The representations are isomorphic, if they are dual and irreducible. Given unitary representation on a Hilbert space, you are asking how many scalar products are there after identifying them.
Up to scaling, there is only at most one inner product, which makes an irreducible representation unitary.
Now why to prefer an integral over $K$?
The parabolic induced are not always irreducible, but indecomposable, e.g. $Ind_P^G |\cdotp |^{\pm 1/2}$ for $GL(2)$. To get useful information, one often restricts to $K$.
Note that duality tells you that one of them contains an irreducible invariant subspace ($-1/2$) and the other contains an irreducible quotient ($1/2$).
The Iwasawa decomposition
$$PK =G$$
suggests that you can realize $Res_K Ind_P^G V$ as a subspace of $L^2(K) \otimes V$. So the integral over $K$ comes from the Iwasawa decomposition.
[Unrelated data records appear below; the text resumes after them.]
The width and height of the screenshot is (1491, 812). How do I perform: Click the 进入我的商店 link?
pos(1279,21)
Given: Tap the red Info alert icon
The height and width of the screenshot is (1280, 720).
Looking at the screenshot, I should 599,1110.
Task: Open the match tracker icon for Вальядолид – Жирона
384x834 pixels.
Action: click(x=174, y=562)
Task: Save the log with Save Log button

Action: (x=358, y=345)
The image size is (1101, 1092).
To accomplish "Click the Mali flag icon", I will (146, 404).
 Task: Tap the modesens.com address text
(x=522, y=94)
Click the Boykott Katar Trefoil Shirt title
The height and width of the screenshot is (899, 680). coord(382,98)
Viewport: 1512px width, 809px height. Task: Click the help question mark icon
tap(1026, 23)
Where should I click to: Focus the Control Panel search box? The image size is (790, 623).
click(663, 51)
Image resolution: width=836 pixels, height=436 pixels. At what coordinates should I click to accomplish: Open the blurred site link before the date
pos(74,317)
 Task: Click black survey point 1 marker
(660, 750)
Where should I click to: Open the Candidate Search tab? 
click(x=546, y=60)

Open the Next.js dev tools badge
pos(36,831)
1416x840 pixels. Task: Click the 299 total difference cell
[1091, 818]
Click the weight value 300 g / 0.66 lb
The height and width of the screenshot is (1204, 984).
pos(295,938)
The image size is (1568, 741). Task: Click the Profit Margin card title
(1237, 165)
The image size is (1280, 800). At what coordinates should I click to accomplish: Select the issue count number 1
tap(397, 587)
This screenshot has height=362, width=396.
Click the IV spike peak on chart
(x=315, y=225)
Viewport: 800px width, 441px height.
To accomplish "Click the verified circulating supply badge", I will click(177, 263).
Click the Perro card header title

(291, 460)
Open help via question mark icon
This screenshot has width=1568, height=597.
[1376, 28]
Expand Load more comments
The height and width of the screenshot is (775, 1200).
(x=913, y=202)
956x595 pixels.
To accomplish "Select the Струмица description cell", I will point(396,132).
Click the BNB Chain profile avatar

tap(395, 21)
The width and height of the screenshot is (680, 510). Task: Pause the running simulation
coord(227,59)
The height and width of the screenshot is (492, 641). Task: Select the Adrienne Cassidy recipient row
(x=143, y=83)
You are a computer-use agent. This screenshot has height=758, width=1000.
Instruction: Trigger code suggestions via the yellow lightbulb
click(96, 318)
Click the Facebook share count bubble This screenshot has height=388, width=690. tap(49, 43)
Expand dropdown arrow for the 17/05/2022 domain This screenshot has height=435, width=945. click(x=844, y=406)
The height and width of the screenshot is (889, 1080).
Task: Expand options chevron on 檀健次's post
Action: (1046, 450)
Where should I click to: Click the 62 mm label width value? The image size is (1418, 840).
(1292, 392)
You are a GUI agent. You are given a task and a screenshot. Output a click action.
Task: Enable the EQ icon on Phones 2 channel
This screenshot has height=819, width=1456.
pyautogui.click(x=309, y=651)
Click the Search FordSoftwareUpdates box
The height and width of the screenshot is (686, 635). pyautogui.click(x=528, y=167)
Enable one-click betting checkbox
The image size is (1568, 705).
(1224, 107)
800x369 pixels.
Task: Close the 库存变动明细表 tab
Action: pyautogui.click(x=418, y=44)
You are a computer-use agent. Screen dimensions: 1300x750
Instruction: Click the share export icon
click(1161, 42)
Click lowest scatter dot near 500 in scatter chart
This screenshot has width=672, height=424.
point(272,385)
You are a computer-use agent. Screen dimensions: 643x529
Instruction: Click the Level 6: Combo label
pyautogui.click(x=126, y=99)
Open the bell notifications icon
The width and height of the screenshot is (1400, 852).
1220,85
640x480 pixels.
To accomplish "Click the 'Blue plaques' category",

It is very common to study discrete series or super cuspidal for reductive group over non archimedean field, via their restriction to closed subgroups, which are compact modulo the centrum and maximal with this property. In Lie theory, this is the theory of weights and in the nonarchimedean case one talks about types and fundamental strata. In both cases, a finite number of $K$ reps inside the restriction determines the representation uniquely.
There is a slightly alternative way of constructing discrete series via index theorem:
Atiyah, Michael; Schmid, Wilfried A geometric construction of the discrete series for semisimple Lie groups. Invent. Math. 42 (1977), 1–62. (Reviewer: P. C. Trombi), 22E45
But I can not tell you, to what extent the constructions differ.